* [Zitierter Abschnitt]:
******

Die Trägerschaft für das Bildungspaket geht auf die Kommunen über. Diese sind frei in der Durchführung. Das Gesamtvolumen des Paketes umfasst ca. 1,6 Milliarden Euro (ab 2014 noch 1,2 Milliarden) pro Jahr und wird über die Beteiligungsquote des Bundes an den „Kosten der Unterkunft“ im Bereich der Grundsicherung für Arbeitssuchende den Kommunen erstattet.

2. Entlastung der Kommunen bei Grundsicherung im Alter
Um zu einer Verbesserung der kommunalen Finanzsituation beizutragen, wird der Bund Sozialausgaben, die bisher von den Gemeinden getragen wurden, übernehmen. Der Bund wird die Kosten der Grundsicherung im Alter in drei Schritten bis schließlich 2014 auf Dauer komplett übernehmen. Dadurch werden die Kommunen von 2012 bis 2015 netto um 12 Milliarden Euro entlastet.

3. Entscheidungen zu den Regelsätzen
Rückwirkend steigt der Regelsatz zum 1. Januar 2011 um fünf Euro an. Der Regelsatz beträgt somit 364 Euro. Das Vermittlungsverfahren hat bestätigt, dass der Regelsatz transparent und richtig ermittelt worden ist. Dennoch wird ab 2012 der Regelsatz um weitere drei Euro erhöht. Neben der Existenzsicherung ist für Menschen im SGB II entscheidend, dass sie Arbeit angeboten bekommen und sich die Arbeitsaufnahme lohnt. Aufwandsentschädi-gungen für das Ehrenamt oder für Übungsleiter werden bis zu 175 Euro monatlich nicht angerechnet. Kosten für Warmwasseraufbereitung werden voraussichtlich im Rahmen der Kosten der Unterkunft oder als Mehrbedarf neben dem Regelsatz durch den Bund übernommen.

******

* [Auflistung]:
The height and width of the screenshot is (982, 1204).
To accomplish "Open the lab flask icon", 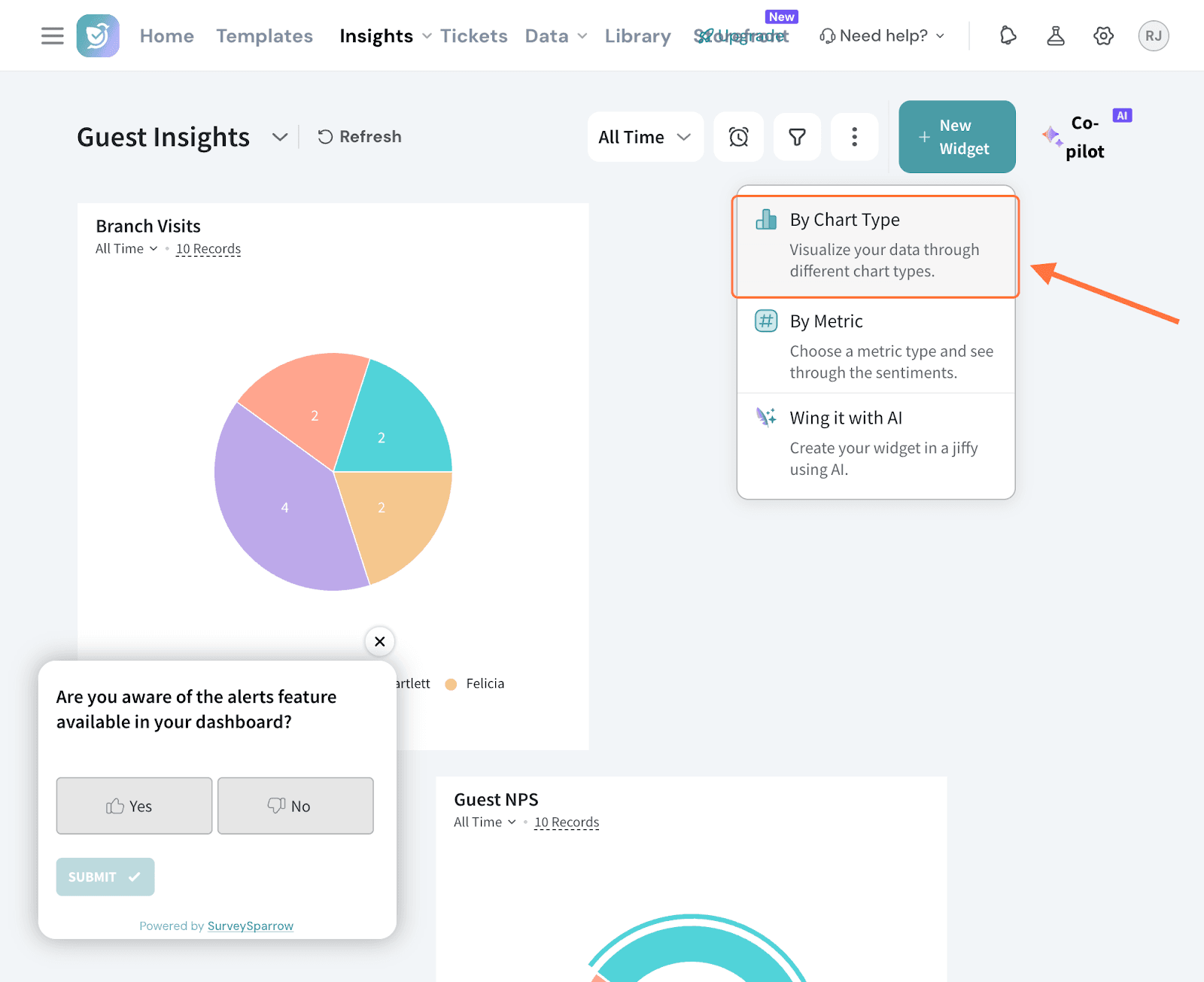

******

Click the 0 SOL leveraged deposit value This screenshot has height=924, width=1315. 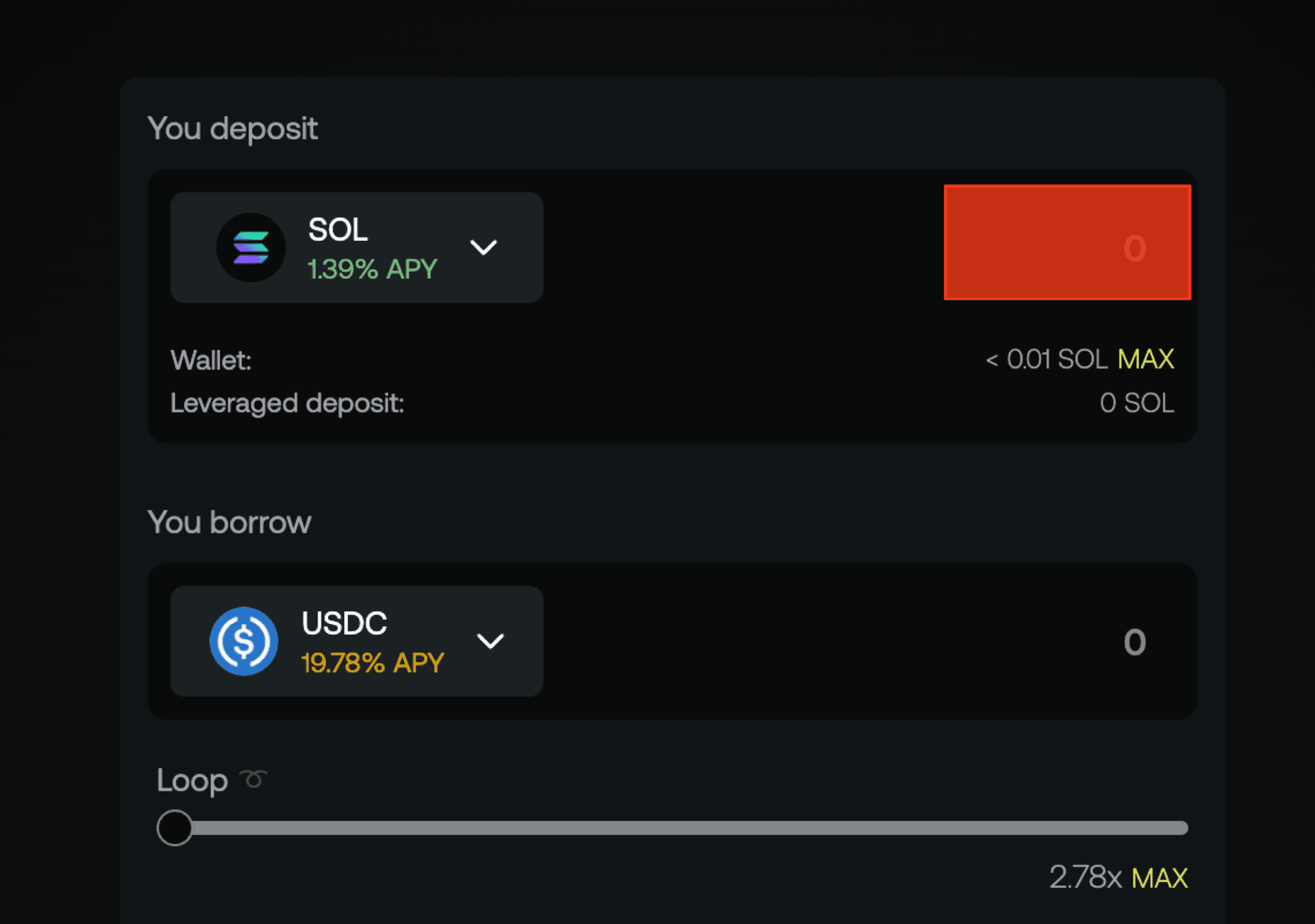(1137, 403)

******

* [Aufgabenstellung]: Wie könnte der Text über Bildungspaket, Grundsicherung im Alter und Regelsätze nach seinem letzten Satz weitergehen? Schreiben Sie die Fortsetzung.

* [Antwort]:
4. Entscheidungen zum Mindestlohn
Es soll eine absolute Lohnuntergrenze für die Zeitarbeit im Arbeitnehmerüberlassungsgesetz für Entleihzeiten und für verleihfreie Zeiten auf Antrag der Tarifvertragsparteien eingeführt werden. Der jeweilige Mindestlohn (7,60  Euro West, 6,65 Euro Ost) wird als Grenze festgesetzt. Der Grundsatz des „Equal-Pay“ gilt schon heute in der Zeitarbeitsbranche. Die Tarifvertragsparteien entscheiden einvernehmlich und frei darüber, ob sie abweichen wollen. Auch soll ein Mindestlohn im Wach- und Sicherheitsgewerbe ermöglicht werden.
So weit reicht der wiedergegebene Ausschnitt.